The Great Tire Change @ Wednesday, Apr. 28, 2004

I got a flat on my way home. Just as I was turning onto the on ramp I ran over one of those things that holds your trunk closed when you're bringing home something unweldy. Of course, one of the S hooks buried itself in the rubber.

I pulled over, traffic flying by, and pulled it out to hear immediate hissing. Within seconds my tire was flat. Hindsight being 20/20 and all I realize that I should have ripped the band off the hook, left in in the tire and drove to a gas station. But nooooo...I took it out.

I'm good a changing tires and have done it a million times but had never changed a tire on this car. But I pulled the jack and my spare out of the trunk, cursed a lot and went to work on the bolts. Which wouldn't move. I paused to look at the jack and it made no sense to me.
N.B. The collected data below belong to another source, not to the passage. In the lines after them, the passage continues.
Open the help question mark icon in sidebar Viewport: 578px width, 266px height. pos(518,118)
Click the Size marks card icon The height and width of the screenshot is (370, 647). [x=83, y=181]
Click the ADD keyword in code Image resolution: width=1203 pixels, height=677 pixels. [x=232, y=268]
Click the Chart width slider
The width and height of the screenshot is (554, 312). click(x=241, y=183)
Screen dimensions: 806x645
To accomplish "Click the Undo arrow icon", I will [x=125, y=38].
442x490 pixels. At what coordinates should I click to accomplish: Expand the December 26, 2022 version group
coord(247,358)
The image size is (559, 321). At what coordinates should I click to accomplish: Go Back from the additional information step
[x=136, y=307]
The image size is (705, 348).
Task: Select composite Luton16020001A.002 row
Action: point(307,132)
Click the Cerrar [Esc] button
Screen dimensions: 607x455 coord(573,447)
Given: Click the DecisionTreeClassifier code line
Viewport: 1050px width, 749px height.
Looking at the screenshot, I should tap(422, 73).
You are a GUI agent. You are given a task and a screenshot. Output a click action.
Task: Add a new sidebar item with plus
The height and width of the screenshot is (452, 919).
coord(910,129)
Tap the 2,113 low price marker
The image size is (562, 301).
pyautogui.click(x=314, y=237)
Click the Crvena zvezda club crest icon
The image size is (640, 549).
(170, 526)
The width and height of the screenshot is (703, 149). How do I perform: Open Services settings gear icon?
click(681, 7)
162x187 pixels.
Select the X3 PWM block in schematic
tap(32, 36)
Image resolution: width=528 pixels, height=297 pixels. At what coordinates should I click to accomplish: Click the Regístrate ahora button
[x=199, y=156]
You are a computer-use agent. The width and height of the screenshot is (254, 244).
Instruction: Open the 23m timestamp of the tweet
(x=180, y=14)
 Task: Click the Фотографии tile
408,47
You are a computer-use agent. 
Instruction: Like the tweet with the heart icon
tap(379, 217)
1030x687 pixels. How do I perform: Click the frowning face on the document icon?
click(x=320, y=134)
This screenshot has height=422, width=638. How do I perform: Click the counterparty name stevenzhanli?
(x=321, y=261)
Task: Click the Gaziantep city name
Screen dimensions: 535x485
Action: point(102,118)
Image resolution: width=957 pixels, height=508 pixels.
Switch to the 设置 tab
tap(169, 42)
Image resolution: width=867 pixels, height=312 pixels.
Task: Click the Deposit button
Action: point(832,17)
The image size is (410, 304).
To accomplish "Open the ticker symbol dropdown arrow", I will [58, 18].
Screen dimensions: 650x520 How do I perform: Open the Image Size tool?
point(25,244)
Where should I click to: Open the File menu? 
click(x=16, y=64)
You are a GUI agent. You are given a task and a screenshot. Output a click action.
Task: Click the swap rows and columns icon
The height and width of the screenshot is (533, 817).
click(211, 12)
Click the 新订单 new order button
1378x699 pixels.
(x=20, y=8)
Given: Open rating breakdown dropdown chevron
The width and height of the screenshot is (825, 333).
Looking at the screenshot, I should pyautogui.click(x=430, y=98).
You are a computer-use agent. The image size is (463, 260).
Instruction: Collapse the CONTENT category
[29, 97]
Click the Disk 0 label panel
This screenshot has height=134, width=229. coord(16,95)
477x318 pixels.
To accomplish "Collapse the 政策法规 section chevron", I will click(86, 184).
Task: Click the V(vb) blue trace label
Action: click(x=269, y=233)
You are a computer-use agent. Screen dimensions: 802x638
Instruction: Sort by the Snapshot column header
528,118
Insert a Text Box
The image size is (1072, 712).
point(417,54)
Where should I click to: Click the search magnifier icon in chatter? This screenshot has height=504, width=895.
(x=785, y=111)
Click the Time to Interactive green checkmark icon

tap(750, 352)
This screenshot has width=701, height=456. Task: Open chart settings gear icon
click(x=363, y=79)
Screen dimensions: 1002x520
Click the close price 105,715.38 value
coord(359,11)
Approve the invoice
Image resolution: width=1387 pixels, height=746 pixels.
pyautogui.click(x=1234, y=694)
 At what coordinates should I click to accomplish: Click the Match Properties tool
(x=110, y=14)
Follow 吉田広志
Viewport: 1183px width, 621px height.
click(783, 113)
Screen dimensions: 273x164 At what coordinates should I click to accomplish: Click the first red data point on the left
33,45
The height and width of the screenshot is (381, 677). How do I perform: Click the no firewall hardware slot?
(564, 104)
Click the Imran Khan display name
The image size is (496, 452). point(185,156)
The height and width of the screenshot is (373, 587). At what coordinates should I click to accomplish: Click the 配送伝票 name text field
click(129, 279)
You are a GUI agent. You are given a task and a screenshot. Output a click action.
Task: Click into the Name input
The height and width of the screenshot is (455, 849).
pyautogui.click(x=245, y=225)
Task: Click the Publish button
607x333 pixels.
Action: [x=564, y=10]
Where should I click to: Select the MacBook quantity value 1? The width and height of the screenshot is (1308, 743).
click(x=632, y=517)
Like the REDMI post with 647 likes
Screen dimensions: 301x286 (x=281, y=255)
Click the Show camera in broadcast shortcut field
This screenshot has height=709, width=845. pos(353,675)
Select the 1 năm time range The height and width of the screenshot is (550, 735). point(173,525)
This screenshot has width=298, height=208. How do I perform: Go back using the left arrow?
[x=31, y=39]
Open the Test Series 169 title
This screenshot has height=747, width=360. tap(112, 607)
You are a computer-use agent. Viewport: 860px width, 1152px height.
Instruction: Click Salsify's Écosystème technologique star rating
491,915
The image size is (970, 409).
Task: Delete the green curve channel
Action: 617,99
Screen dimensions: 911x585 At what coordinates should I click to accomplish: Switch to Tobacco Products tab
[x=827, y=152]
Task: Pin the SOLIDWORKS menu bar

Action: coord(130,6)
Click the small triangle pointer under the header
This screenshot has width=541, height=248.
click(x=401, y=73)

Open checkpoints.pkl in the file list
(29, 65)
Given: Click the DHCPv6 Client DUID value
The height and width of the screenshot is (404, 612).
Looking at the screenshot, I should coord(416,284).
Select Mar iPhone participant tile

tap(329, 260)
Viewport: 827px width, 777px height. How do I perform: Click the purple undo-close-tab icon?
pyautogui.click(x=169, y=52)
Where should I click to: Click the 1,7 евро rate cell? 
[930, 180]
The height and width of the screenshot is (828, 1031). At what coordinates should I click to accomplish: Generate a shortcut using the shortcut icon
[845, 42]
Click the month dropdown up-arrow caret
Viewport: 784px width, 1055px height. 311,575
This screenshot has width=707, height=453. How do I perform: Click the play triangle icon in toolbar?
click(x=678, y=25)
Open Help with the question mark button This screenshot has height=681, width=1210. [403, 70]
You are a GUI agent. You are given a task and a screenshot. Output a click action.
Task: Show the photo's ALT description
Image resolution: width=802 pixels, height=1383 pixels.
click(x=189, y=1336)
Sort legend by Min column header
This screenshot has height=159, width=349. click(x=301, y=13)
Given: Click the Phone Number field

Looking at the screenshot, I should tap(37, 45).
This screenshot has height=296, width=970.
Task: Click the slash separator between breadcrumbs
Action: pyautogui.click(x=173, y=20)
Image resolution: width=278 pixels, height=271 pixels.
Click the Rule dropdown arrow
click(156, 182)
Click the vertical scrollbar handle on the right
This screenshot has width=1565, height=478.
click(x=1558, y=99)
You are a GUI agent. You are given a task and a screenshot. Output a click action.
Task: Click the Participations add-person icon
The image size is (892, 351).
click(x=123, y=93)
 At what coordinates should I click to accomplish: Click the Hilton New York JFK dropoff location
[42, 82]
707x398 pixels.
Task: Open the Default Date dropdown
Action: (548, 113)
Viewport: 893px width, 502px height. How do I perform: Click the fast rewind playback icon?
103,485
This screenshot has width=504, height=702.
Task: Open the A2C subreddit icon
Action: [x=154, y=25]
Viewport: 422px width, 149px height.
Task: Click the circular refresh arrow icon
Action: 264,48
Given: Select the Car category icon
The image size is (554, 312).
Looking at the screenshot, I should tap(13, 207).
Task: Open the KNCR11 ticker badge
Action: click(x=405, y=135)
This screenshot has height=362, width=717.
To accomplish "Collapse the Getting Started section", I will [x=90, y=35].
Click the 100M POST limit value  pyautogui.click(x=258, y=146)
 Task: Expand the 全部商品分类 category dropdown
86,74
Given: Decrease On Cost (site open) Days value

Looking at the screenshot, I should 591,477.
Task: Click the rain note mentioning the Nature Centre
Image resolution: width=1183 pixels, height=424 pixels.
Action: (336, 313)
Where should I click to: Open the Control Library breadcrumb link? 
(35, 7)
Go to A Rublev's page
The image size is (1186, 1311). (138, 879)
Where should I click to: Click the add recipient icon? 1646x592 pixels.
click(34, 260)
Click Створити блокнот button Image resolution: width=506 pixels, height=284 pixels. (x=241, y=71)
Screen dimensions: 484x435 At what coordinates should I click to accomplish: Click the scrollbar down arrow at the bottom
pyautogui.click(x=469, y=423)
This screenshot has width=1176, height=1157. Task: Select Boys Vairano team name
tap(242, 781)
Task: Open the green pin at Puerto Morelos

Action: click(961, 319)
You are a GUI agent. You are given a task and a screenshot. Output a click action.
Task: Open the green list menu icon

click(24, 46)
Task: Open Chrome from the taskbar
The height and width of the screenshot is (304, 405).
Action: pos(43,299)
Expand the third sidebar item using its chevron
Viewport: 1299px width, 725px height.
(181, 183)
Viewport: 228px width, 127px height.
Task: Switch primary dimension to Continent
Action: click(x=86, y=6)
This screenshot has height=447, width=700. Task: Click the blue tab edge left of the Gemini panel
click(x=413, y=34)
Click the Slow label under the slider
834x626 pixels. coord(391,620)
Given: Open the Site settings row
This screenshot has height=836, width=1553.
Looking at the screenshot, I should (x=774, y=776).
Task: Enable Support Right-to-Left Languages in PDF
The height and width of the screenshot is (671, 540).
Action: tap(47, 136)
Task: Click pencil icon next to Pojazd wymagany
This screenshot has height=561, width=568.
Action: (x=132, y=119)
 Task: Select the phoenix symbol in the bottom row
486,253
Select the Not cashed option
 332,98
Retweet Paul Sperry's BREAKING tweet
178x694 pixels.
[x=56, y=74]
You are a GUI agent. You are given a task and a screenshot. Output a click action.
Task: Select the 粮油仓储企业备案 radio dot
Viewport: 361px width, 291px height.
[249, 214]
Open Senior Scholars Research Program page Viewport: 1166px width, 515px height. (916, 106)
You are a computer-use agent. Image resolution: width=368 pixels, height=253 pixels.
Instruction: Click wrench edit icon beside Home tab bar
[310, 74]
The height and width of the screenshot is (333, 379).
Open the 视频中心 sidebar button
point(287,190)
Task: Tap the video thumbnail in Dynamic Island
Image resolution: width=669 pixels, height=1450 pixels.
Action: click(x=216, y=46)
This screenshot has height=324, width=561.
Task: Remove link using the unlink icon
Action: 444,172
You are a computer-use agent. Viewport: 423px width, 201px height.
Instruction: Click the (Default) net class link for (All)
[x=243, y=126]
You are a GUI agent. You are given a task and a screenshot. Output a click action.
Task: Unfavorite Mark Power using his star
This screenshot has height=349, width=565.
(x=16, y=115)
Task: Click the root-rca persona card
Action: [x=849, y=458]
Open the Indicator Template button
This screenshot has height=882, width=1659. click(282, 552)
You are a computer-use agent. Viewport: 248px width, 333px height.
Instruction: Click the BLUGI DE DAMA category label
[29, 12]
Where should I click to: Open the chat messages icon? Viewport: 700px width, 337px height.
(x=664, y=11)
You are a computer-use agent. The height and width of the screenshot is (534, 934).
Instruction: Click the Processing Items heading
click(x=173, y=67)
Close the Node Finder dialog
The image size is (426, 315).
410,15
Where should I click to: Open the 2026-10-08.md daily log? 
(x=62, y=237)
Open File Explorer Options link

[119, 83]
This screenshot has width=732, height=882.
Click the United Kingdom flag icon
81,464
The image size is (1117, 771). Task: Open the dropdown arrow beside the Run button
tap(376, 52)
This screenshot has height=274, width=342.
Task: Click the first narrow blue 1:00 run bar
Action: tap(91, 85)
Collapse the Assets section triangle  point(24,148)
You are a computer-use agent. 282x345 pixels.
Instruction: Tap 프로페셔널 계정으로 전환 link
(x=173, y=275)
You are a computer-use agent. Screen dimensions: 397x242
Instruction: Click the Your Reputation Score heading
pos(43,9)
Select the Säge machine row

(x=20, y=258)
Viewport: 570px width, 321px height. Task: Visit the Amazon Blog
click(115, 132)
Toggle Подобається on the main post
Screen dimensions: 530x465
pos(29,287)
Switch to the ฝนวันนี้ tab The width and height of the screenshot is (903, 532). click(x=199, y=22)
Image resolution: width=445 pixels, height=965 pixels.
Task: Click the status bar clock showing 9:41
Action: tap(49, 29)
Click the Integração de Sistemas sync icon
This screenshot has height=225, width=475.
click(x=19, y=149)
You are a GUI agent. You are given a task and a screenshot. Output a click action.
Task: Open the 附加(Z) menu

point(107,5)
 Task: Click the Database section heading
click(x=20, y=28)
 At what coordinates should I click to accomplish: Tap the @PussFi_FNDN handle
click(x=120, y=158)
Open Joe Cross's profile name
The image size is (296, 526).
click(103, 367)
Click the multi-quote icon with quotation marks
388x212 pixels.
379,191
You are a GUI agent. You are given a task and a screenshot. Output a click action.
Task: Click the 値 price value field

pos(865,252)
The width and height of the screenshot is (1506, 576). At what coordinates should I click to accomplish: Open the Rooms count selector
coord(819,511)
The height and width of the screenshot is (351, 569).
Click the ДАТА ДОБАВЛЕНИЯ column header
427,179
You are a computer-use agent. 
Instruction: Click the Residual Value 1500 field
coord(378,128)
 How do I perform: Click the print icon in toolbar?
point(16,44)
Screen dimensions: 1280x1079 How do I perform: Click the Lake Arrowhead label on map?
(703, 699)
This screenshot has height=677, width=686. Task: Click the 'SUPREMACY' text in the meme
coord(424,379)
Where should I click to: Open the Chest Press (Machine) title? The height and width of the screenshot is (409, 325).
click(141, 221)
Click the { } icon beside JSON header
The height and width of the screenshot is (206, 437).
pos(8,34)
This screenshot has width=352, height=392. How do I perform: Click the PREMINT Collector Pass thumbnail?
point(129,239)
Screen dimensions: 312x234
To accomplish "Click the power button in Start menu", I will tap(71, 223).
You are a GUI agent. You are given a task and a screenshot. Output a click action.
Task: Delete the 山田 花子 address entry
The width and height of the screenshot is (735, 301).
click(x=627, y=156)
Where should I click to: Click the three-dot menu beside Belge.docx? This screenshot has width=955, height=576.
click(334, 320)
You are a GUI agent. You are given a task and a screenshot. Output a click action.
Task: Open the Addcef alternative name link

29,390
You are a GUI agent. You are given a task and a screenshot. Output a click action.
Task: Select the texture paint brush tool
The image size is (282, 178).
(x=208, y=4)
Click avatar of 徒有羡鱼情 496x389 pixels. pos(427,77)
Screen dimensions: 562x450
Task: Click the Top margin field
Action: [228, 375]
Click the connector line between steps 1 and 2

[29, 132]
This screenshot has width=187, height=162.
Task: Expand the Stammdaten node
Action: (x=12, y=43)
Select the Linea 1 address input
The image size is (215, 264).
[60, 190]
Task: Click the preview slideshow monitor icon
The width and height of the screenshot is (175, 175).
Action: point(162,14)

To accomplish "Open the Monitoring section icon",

I called Curtis because he lives closest and he and Rush showed up a few minutes later.

It took over an hour.

I was parked in the grass on the berm and, due to all of the rain, the ground was soft and my jack didn't have enough surface area so it kept tipping over. They got the tire off but couldn't get the new one on. Curtis wanted to call a tow truck but I didn't really want to shell out fifty or sixty bucks to have my tire changed. Rush cut that down as well - for the same reason. Plus I think he felt a little guilty for not realizing that my car was in the grass and asking me to move it before the took the flat off. Luckily there was a Tire Kingdom a few yards away. I called and introduced myself as the one witht he flat in front of their store. The guy said, had there not been a fence between him and highway, he would've already been over to help which was nice. Anyway, he met us out at the fence and I told him what the problem was. Then he went back into the shop for a loooong time. We stood around the car smoking and mostly not talking about how the hell we were going to get the tire back on.

The guy, Jonathan, came back out and offered his industrial jack which he and another guy carried and lifted over the fence. Ten minutes later I was driving away.

Curtis, sexist pig that he is, said I owed him two blow jobs. "I was thinking more like a six pack of beer on your desk in the morning," I replied. The bastard moaned and compained throughout the whole tire changing event. Rush, who I have a new respect for, never said a word and sluffed it off every time I thanked them. He didn't even worry about getting dirt on his clean, white work shirt.

And I didn't even have to deal with getting it plugged tonight because, luckily, VWs come with a full sized spare. But I won't procrastinate. I'll actually get it plugged tomorrow. But I think I'll keep it for my spare rather than putting the new tire back in the trunk.

I was so tired when I got home. Not that I did a whole lot but standing in the sun, with itchy allergy ridden eyes, really wore me out. Of course now, when I'd like to go to bed and get a good night's sleep, now I'm not tired at all.

Surprise surprise.

But I don't think I'll say that things are boring anymore. Karma gave me something to do since I'd complained and I'm not too happy about it.